Stored data entries
:::

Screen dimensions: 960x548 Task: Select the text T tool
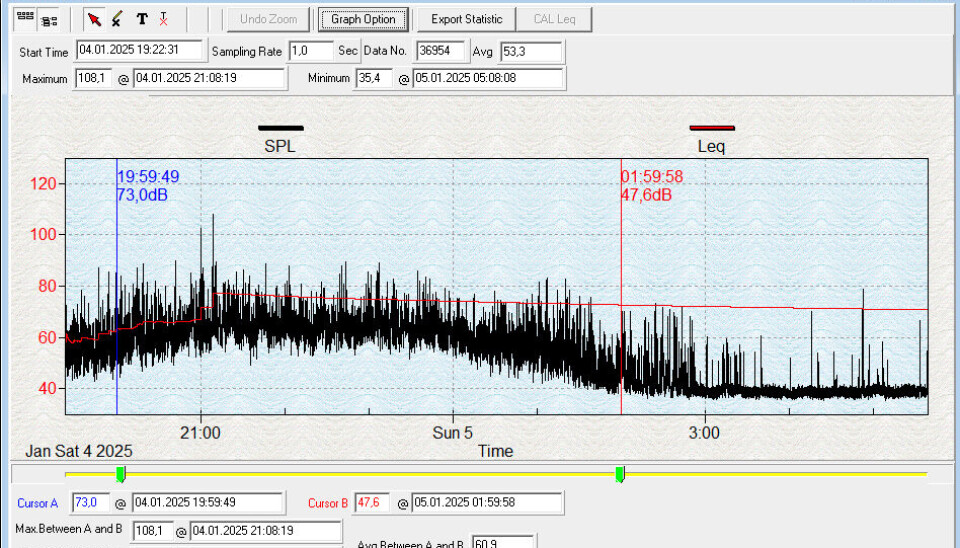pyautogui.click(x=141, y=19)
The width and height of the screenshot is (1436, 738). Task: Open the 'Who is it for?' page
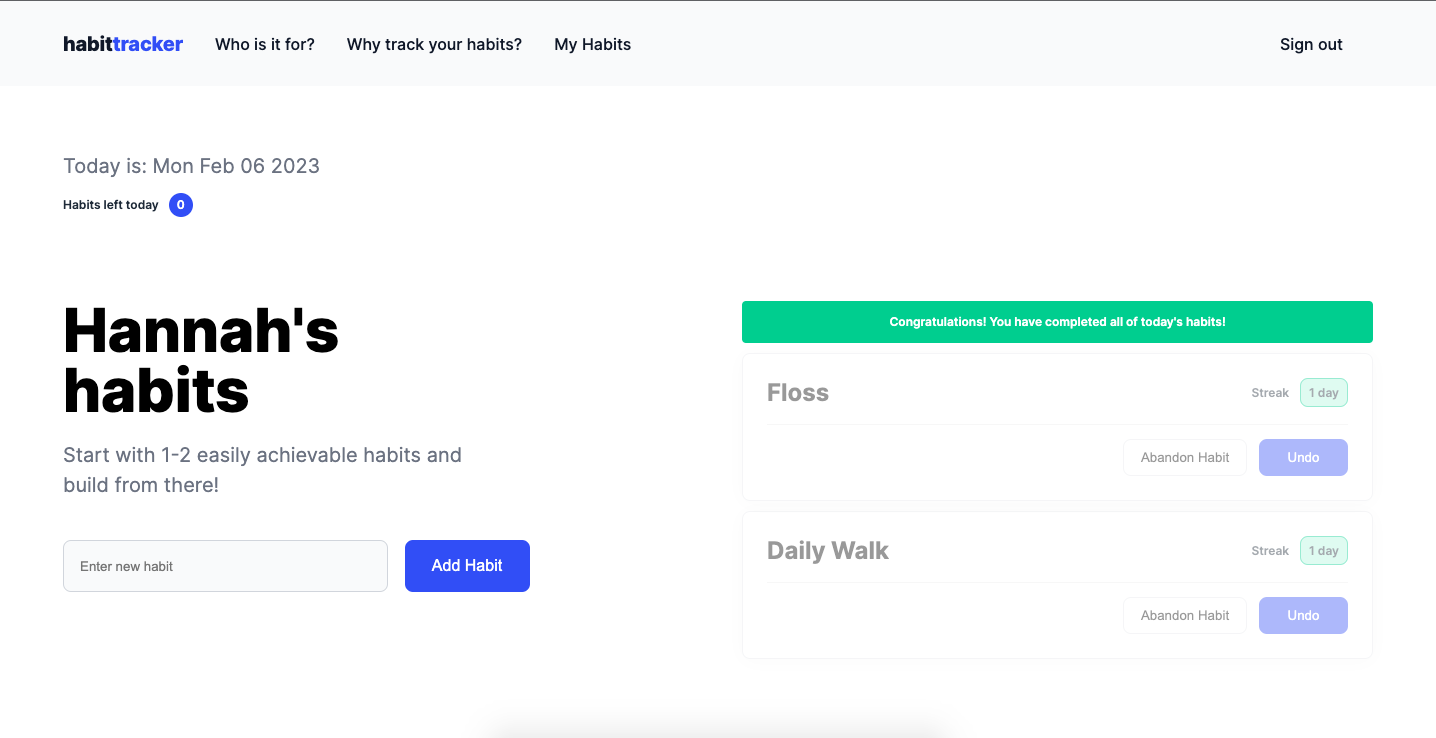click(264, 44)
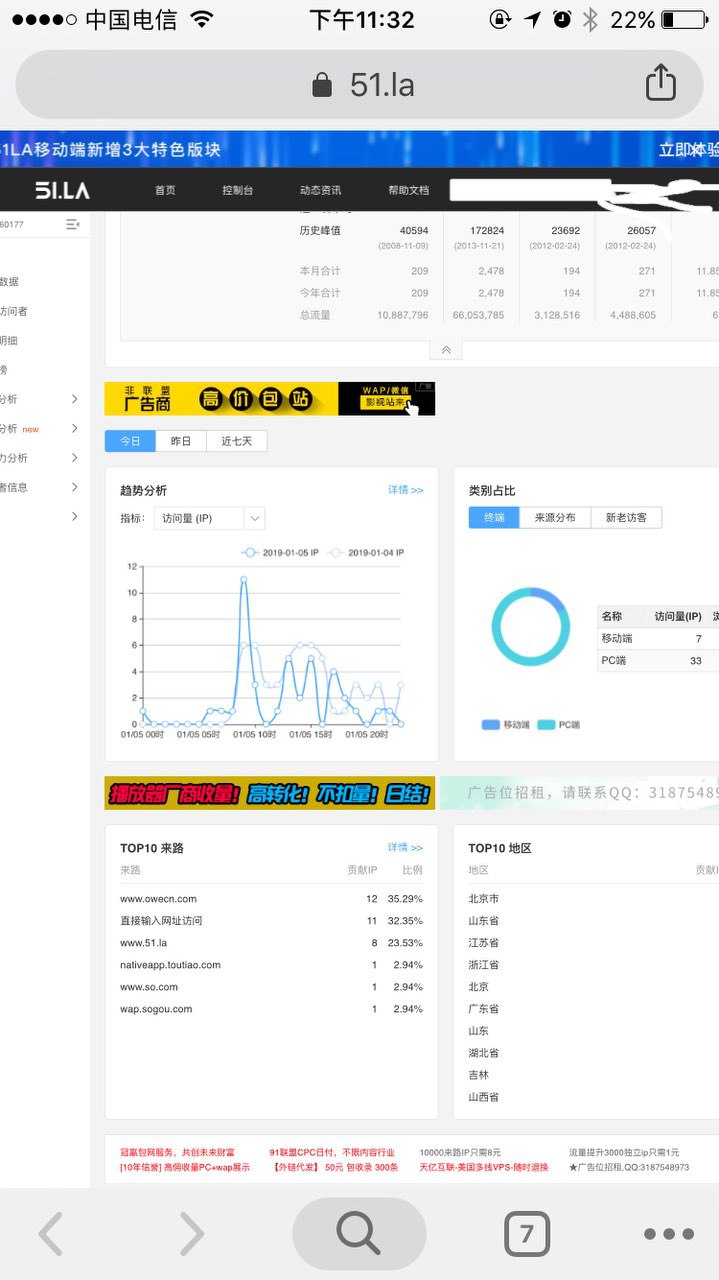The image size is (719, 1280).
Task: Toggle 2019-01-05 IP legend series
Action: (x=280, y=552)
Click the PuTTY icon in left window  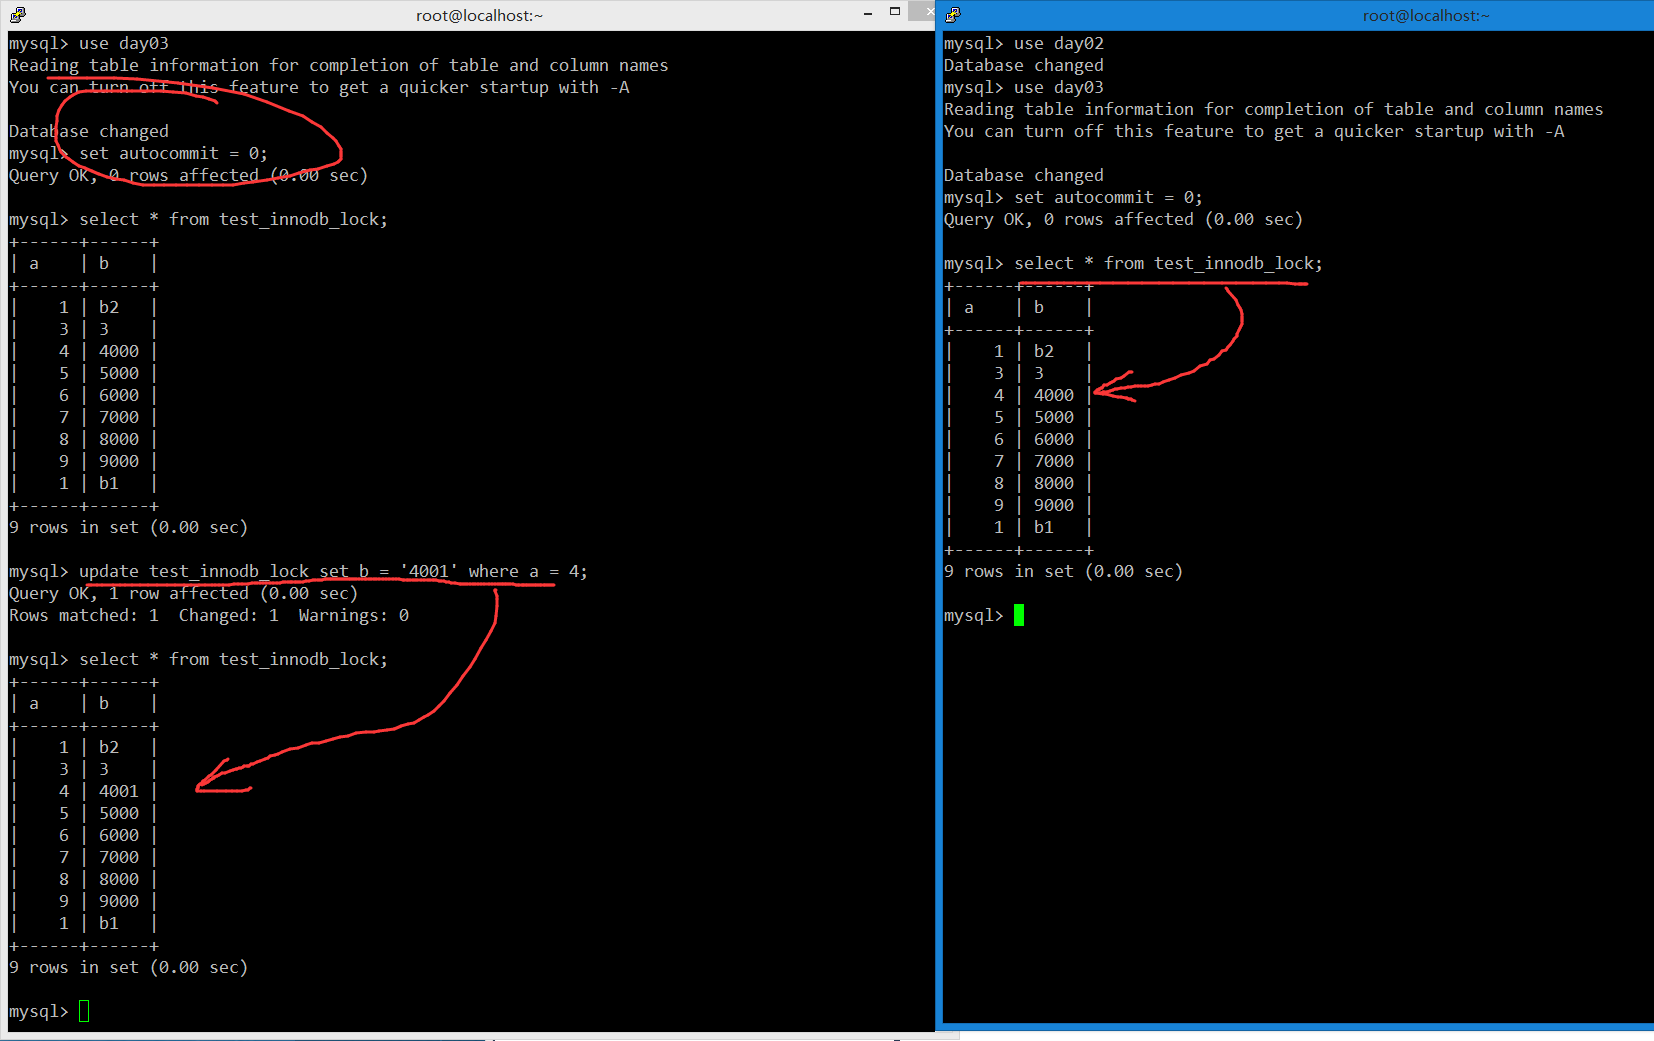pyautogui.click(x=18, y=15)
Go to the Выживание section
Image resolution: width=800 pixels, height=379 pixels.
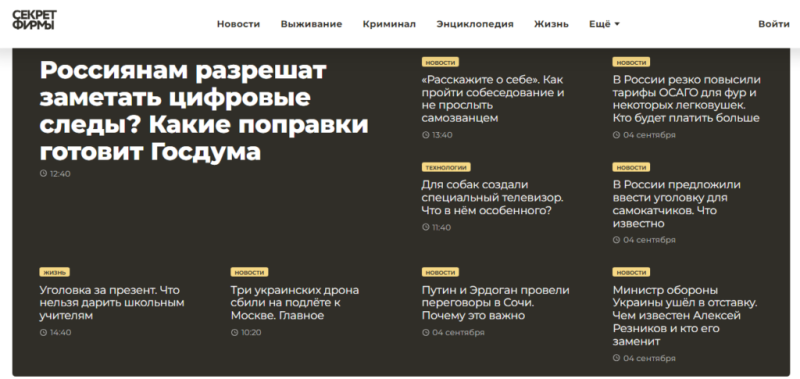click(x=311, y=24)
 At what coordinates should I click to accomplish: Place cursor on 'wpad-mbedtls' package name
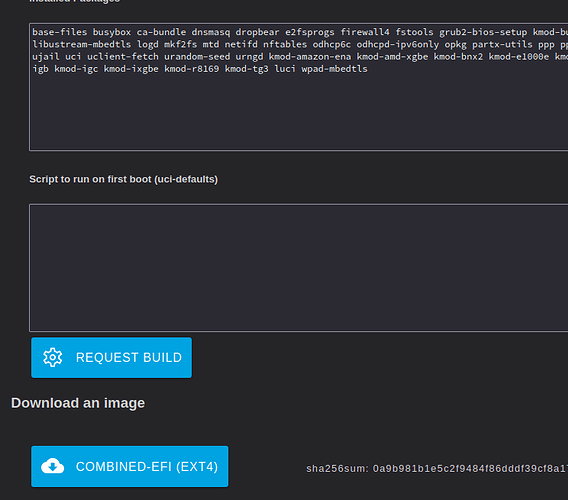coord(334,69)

:::

Lines starting at the one with "Image resolution: width=800" and ending at the last line of the entries above must be restated word for word, with pictures omitted.

*ANSWER*
Image resolution: width=800 pixels, height=379 pixels.
click(x=311, y=24)
 At what coordinates should I click to accomplish: Place cursor on 'wpad-mbedtls' package name
coord(334,69)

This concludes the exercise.